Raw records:
※
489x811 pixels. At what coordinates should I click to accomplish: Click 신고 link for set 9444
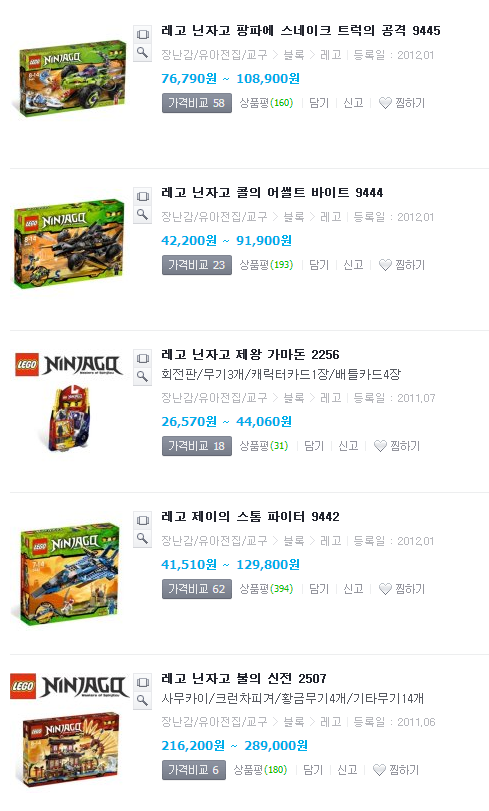point(353,265)
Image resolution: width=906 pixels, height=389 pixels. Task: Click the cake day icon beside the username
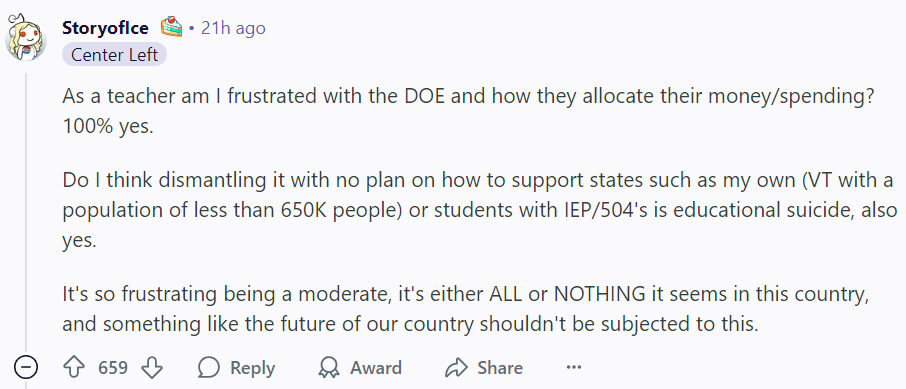(172, 27)
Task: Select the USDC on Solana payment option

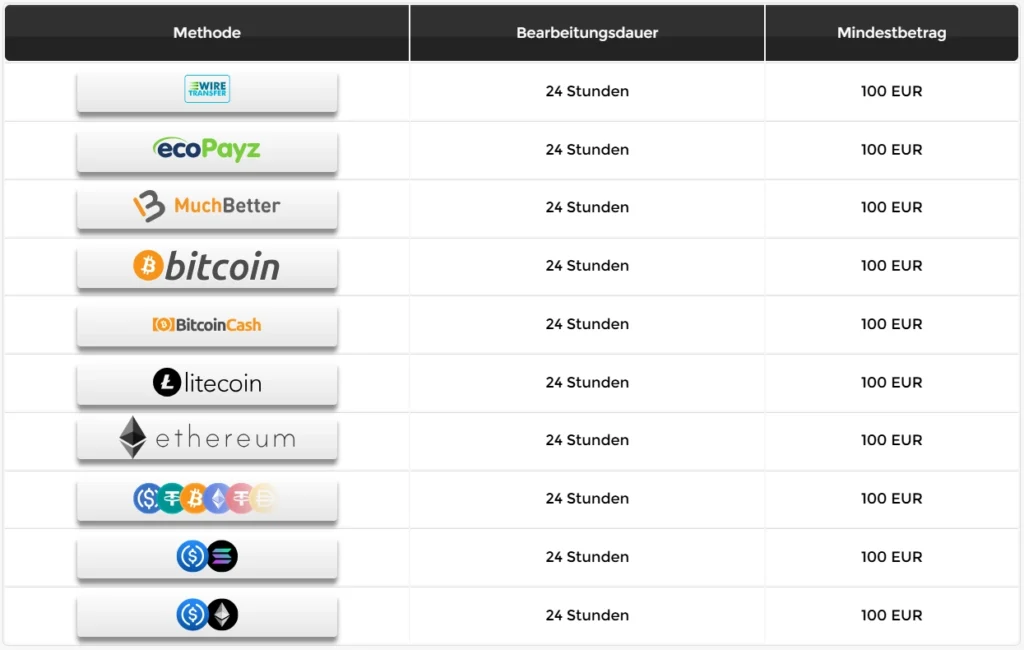Action: [207, 557]
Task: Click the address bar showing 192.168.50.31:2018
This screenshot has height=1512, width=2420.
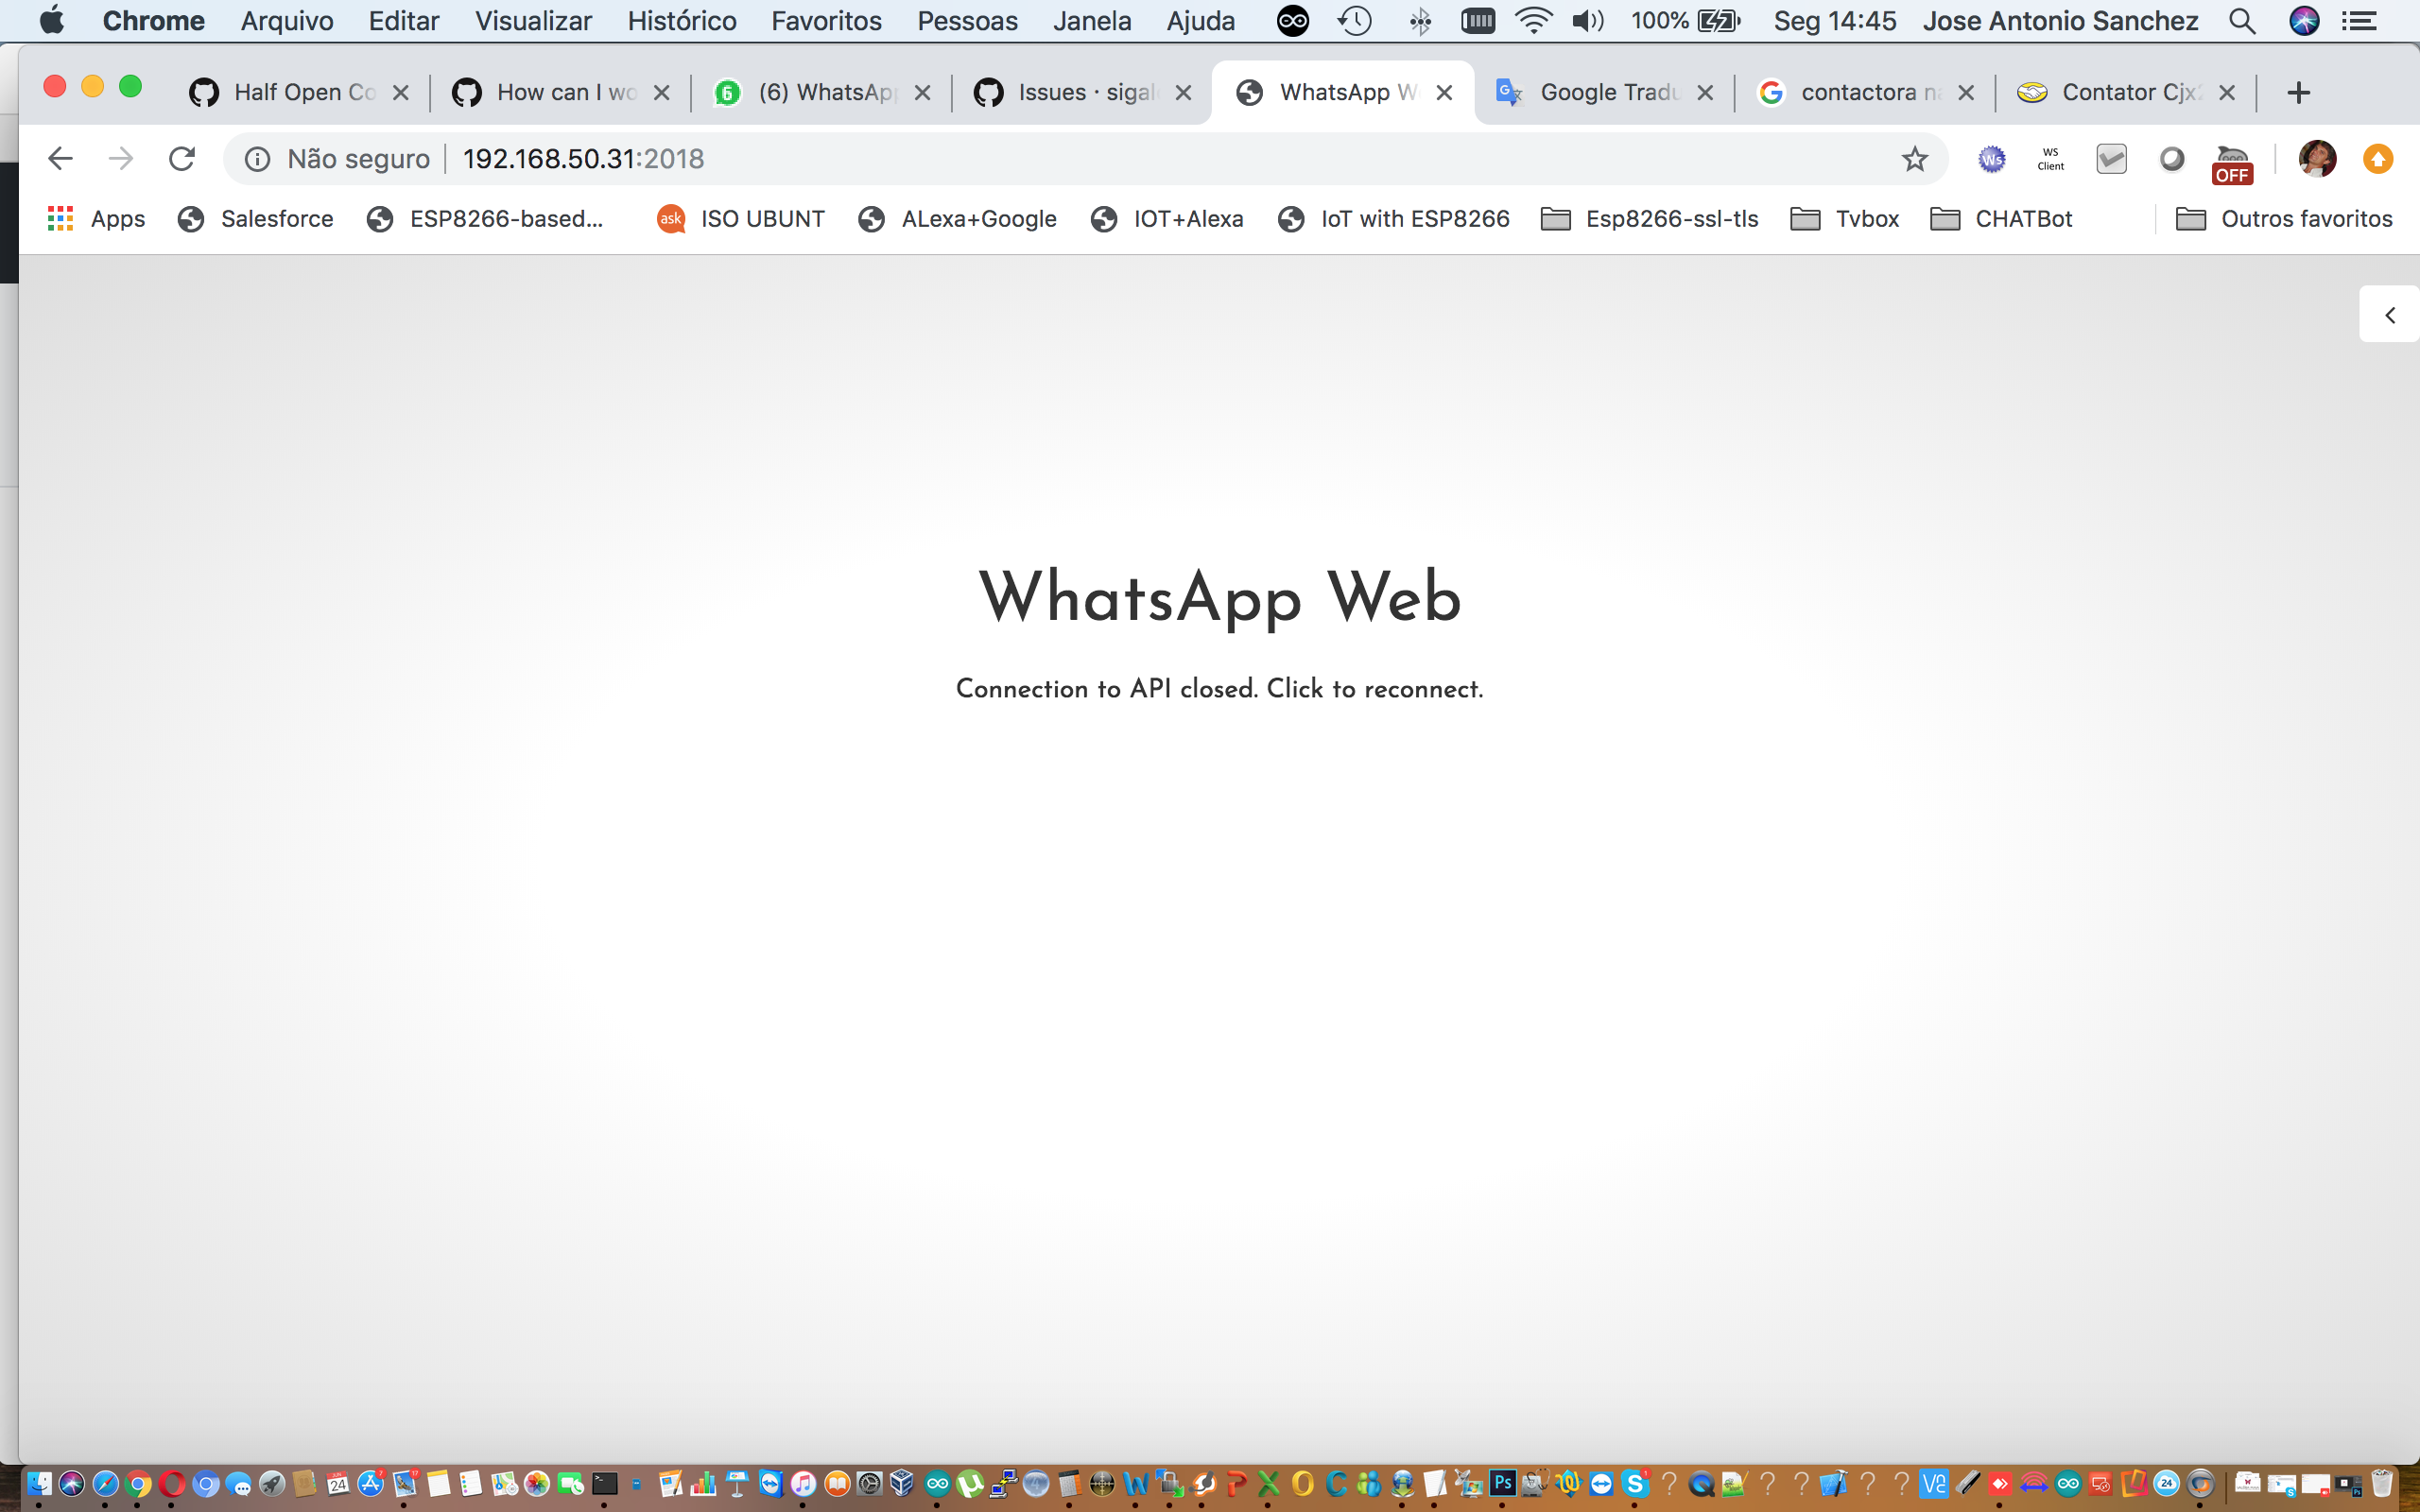Action: coord(583,158)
※
Problem details:
Repeat the rows from the line containing "Image resolution: width=906" down to the line containing "Action: [207, 557]", requests included, with every coordinate in the answers shifted by -85. Leave the pictures out.

Full response:
Image resolution: width=906 pixels, height=389 pixels. Task: Click the cake day icon beside the username
(87, -58)
Task: Select the USDC on Solana payment option

Action: [122, 472]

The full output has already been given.